Patient Counseling and Management of Symptoms During Olaparib Therapy for Recurrent Ovarian Cancer

Abstract

: Our primary objective is to review the safety and tolerability profile of olaparib, a novel anticancer therapy, and to discuss key considerations for symptom management in patients with advanced ovarian cancer. Olaparib is the first of a new class of anticancer therapies, poly (ADP-ribose) polymerase (PARP) inhibitors that target tumors that have deficits in homologous recombination repair (such as BRCA mutations) by a process known as synthetic lethality. Through this process, neither the deficiency in homologous recombination repair nor PARP inhibition alone is cytotoxic, but the combination of these two conditions leads to cell death. In December 2014, olaparib received accelerated approval by the U.S. Food and Drug Administration (FDA) as monotherapy for patients with known or suspected deleterious germline BRCA-mutated (as detected by an FDA-approved test) advanced ovarian cancer who had been treated with at least three lines of chemotherapy. Most adverse events (AEs) reported during olaparib clinical trials conducted in patients with recurrent ovarian cancer and measurable disease were of grade 2 or less severity according to the National Cancer Institute's Common Terminology Criteria for Adverse Events. Fatigue and gastrointestinal AEs are among the most common in ovarian cancer clinical trials and can be particularly bothersome to patients. We focus on interventions to address these AEs in patients who are candidates for treatment with olaparib and allow them to remain on therapy for as long as clinically indicated.

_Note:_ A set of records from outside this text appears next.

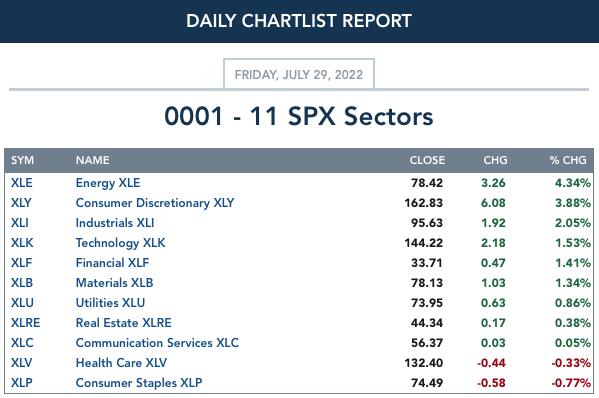Open Industrials XLI name link

(115, 223)
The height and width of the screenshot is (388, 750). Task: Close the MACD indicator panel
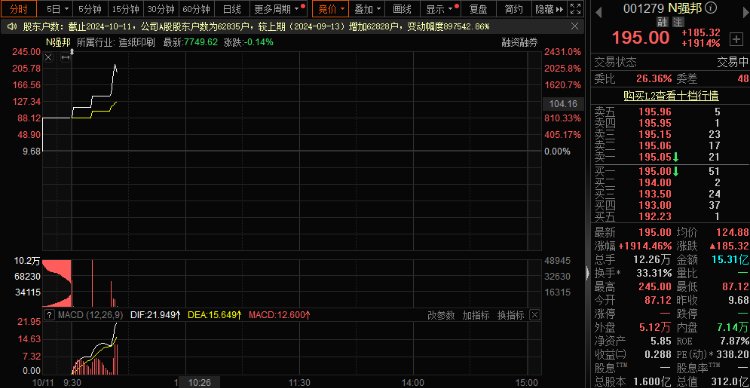(534, 315)
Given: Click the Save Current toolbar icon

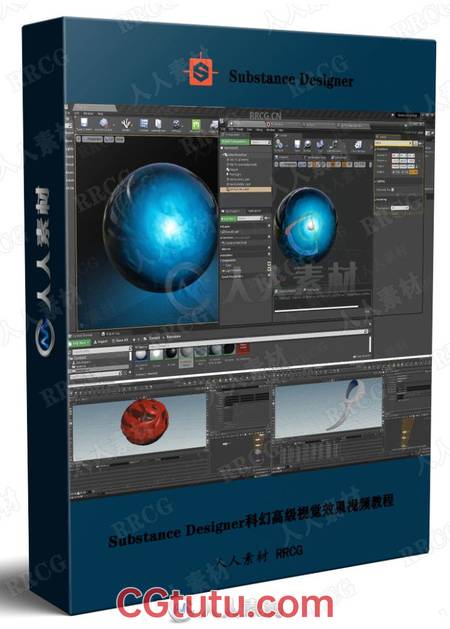Looking at the screenshot, I should 84,123.
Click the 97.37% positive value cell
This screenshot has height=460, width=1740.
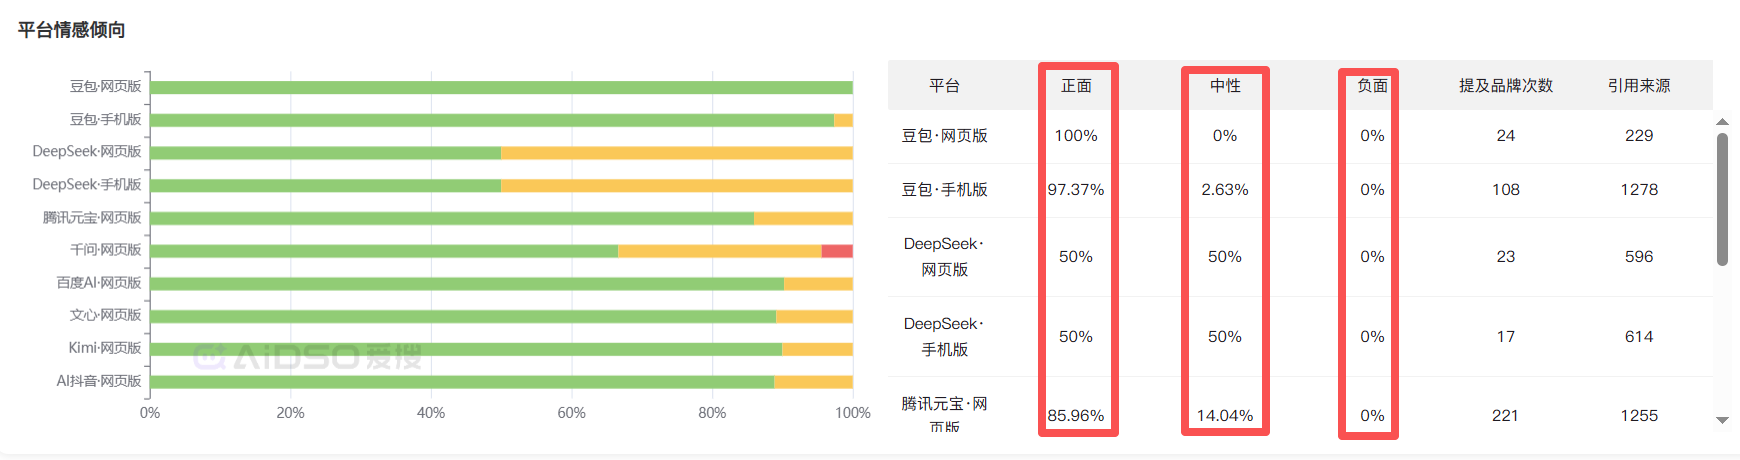1076,190
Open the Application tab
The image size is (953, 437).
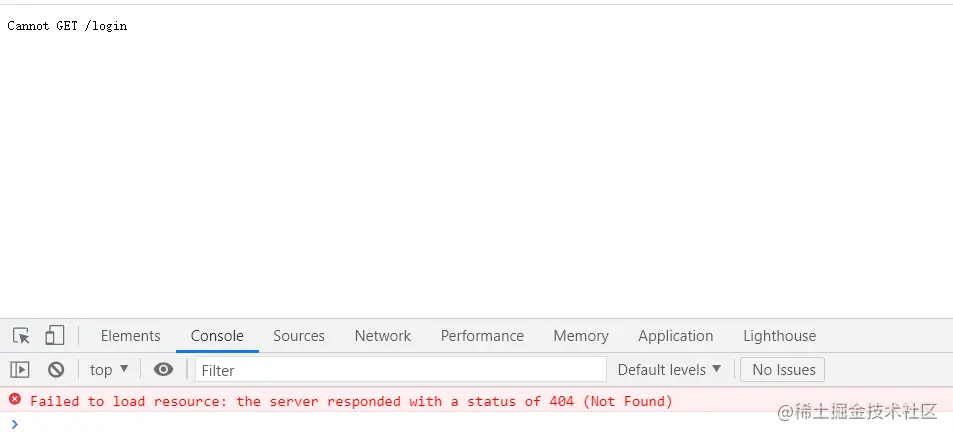[675, 335]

Implications for practice: Olaparib therapy represents a new approach to treating recurrent ovarian cancer. Some associated adverse events can have a substantial effect on quality of life. It is therefore important for patients, caregivers, and health care providers to have realistic expectations and a thorough understanding of the safety and tolerability profile of olaparib to prevent or alleviate key symptoms so that therapy can continue uninterrupted if possible. This report summarizes a practical approach to supportive care for patients receiving olaparib therapy.

Keywords: BRCA mutation; Homologous recombination pathway; Olaparib; Ovarian cancer; Poly(ADP-ribose) polymerase inhibitor (PARP); Toxicities.

Figure 1.

PARP inhibitors induce synthetic lethality in BRCA-deficient cells. (A): Functioning PARP enzyme. In the presence of a functioning PARP enzyme, single-strand DNA breaks are repaired. (B): PARP enzyme inhibited. When the PARP enzyme is inhibited, single-strand DNA breaks are converted into a double-strand DNA break through collapse of the replication fork. In BRCA-deficient tumor cells, homologous recombination repair of double-strand DNA breaks is impaired and cells are directed toward the error-prone repair process of nonhomologous end joining, which leads to genetic instability and cell death. (C): Deficiency in HR and BER together leads to synthetic lethality. Cells deficient in HR or BER maintain viability, whereas cells deficient in both through BRCA deficiency and PARP inhibition undergo synthetically lethal cell death [7]. Reprinted from with permission from Elsevier. Abbreviations: BER, base excision repair; HR, homologous recombination; PARP, poly (ADP-ribose) polymerase.